India has been grappling with means to control the growth of its population – and its efforts have been second only to China in terms of how iron-fisted they are. Even as India’s birth rates have come down, it is still true that the population is on the high. The Population Foundation of India reported in 2015, that India spent about 85% of its family planning budget in 2013-2014 on promoting and conducting sterilizations on women. Only 1.5 percent was spent on other forms of contraception. In November 2014, 15 women died, and still more were hospitalized with threats to their good health in Chhattisgarh after they were operated upon for sterilization. It came to light that these surgeries were taking place in horrible conditions: lack of hygiene and facilities, outdated and dirty equipment, expired medication and frugal to no post-operative care for the women, who came from tribal and low income backgrounds.
Back in the day, although there were guidelines and training drives for the doctors and health workers on conducting these surgeries appropriately, the incentive driven and target pursuing attempts made their focus shift from qualitative to quantitative considerations.

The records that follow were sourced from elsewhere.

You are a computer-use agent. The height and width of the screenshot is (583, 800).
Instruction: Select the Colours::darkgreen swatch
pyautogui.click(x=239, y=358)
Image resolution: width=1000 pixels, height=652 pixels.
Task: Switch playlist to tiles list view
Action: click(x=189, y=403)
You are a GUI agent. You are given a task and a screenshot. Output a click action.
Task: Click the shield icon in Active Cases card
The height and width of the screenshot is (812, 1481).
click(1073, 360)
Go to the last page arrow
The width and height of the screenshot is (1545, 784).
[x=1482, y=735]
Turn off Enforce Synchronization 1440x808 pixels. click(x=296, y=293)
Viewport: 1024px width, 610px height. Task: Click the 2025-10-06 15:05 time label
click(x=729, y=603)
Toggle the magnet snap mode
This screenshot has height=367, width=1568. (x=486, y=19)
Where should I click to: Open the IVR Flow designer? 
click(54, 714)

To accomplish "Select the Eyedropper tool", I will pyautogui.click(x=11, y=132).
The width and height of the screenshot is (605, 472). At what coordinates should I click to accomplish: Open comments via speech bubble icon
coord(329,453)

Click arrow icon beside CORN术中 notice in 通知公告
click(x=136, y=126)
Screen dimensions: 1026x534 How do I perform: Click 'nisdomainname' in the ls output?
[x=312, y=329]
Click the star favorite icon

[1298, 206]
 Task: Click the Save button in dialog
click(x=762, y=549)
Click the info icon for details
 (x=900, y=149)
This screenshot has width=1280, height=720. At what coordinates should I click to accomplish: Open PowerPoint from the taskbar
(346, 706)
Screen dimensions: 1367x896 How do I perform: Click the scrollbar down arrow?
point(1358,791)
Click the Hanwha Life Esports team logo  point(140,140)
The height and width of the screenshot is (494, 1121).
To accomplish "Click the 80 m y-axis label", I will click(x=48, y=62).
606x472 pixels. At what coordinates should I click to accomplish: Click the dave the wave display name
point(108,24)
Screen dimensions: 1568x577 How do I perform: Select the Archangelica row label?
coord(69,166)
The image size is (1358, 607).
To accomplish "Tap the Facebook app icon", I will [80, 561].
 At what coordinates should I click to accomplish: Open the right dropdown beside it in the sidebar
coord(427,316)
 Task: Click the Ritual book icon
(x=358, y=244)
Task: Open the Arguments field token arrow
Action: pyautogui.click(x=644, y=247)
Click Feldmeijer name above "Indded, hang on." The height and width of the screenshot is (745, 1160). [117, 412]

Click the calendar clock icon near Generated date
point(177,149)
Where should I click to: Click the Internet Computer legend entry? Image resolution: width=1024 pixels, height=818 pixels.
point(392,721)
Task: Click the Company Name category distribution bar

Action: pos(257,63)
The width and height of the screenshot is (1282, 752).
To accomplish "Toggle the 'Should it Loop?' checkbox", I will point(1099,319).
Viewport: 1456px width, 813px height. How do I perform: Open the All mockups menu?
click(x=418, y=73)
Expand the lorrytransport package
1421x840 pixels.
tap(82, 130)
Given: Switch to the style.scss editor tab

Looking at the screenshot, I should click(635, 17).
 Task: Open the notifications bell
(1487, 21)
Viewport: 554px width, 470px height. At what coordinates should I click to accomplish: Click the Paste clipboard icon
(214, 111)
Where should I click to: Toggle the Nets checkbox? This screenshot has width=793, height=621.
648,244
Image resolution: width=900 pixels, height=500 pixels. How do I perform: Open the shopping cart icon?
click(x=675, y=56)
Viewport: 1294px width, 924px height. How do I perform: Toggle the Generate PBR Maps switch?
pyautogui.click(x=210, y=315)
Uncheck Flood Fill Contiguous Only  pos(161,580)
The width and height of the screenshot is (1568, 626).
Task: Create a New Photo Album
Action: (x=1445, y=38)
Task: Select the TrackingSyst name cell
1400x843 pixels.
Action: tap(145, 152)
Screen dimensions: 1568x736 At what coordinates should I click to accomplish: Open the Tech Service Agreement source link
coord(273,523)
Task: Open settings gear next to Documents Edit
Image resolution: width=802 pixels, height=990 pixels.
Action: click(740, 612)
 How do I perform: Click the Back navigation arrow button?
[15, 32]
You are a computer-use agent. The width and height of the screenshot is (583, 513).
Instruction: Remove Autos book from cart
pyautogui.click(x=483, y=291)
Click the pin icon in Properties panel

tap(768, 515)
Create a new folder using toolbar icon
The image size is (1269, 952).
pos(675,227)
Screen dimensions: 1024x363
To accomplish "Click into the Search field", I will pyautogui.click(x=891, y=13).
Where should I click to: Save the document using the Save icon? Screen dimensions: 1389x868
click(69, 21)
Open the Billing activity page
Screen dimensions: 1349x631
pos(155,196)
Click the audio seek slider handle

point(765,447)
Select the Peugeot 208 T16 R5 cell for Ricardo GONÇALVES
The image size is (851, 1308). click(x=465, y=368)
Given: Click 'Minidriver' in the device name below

Where doctors, nurses and health workers were offered cash incentives that ranged from Rs. 600 for tubectomies and Rs. 1100 for vasectomies – it is easy to see how they could compromise on standards of operation in pursuit of the numbers that would make these surgeries a profitable deal.
Against this backdrop, in banning these camps, the Supreme Court judgment restores the dignity of the women, and puts their right over contraception and health care back on the national agenda in a rights-driven approach rather than a one-size fits all mass solution approach. In doing so, the Supreme Court’s decision has far reaching consequences that can weld the dialogue on India’s family planning programs towards more substantive and robust measures that work without hampering health or rights.